Dataset entries
++++++++
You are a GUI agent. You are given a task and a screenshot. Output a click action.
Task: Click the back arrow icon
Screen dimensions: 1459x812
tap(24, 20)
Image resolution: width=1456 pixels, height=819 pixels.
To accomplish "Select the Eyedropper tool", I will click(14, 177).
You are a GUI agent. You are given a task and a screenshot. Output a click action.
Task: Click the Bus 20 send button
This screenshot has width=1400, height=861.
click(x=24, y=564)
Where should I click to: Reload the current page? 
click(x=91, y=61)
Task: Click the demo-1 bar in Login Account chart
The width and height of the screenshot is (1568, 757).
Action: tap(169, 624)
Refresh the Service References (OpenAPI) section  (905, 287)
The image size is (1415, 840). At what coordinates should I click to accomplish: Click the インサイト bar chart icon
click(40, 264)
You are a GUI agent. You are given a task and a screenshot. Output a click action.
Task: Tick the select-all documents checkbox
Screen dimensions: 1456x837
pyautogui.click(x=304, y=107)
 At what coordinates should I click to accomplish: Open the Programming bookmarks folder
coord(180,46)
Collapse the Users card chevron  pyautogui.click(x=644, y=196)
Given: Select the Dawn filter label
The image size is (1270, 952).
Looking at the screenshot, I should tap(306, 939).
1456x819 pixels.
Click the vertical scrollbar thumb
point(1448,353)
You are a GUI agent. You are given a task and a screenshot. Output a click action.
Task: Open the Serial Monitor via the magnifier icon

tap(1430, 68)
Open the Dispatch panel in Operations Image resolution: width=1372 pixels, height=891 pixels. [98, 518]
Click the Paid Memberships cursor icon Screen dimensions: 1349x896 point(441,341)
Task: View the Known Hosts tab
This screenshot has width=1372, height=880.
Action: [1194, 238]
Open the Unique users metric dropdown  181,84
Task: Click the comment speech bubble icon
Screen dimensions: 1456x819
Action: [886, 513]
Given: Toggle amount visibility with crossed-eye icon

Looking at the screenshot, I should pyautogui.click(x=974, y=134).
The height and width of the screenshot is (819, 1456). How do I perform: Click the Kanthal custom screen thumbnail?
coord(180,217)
++++++++
Copy out the records once more, exactly as they are written.

You are a GUI agent. You are given a task and a screenshot. Output a click action.
Task: Click the back arrow icon
Screen dimensions: 1459x812
tap(24, 20)
Image resolution: width=1456 pixels, height=819 pixels.
To accomplish "Select the Eyedropper tool", I will click(14, 177).
You are a GUI agent. You are given a task and a screenshot. Output a click action.
Task: Click the Bus 20 send button
This screenshot has width=1400, height=861.
click(x=24, y=564)
Where should I click to: Reload the current page? 
click(x=91, y=61)
Task: Click the demo-1 bar in Login Account chart
The width and height of the screenshot is (1568, 757).
Action: tap(169, 624)
Refresh the Service References (OpenAPI) section  (905, 287)
The image size is (1415, 840). At what coordinates should I click to accomplish: Click the インサイト bar chart icon
click(40, 264)
You are a GUI agent. You are given a task and a screenshot. Output a click action.
Task: Tick the select-all documents checkbox
Screen dimensions: 1456x837
pyautogui.click(x=304, y=107)
 At what coordinates should I click to accomplish: Open the Programming bookmarks folder
coord(180,46)
Collapse the Users card chevron  pyautogui.click(x=644, y=196)
Given: Select the Dawn filter label
The image size is (1270, 952).
Looking at the screenshot, I should tap(306, 939).
1456x819 pixels.
Click the vertical scrollbar thumb
point(1448,353)
You are a GUI agent. You are given a task and a screenshot. Output a click action.
Task: Open the Serial Monitor via the magnifier icon

tap(1430, 68)
Open the Dispatch panel in Operations Image resolution: width=1372 pixels, height=891 pixels. [98, 518]
Click the Paid Memberships cursor icon Screen dimensions: 1349x896 point(441,341)
Task: View the Known Hosts tab
This screenshot has width=1372, height=880.
Action: [1194, 238]
Open the Unique users metric dropdown  181,84
Task: Click the comment speech bubble icon
Screen dimensions: 1456x819
Action: [886, 513]
Given: Toggle amount visibility with crossed-eye icon

Looking at the screenshot, I should pyautogui.click(x=974, y=134).
The height and width of the screenshot is (819, 1456). How do I perform: Click the Kanthal custom screen thumbnail?
coord(180,217)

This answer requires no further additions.